RECORDS FOR THIS EXERCISE:
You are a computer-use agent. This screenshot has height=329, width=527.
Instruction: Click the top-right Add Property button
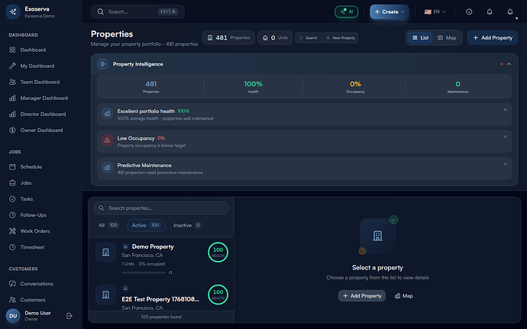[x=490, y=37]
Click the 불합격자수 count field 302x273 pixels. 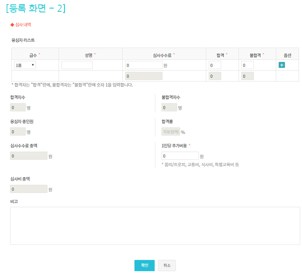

---

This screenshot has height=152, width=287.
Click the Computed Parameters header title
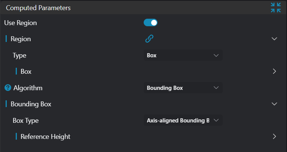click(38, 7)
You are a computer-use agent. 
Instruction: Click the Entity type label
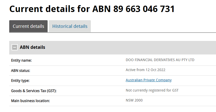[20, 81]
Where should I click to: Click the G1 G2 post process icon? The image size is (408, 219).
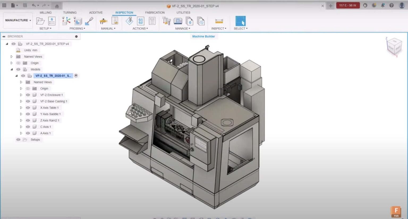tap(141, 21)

EXERCISE PROMPT: Locate every line in the records above that contains the string "Instruction", and copy each such line out in full. Case counts.

RESPONSE TO THE TASK:
Instruction: Click the top-right Add Property button
Instruction: Click the Entity type label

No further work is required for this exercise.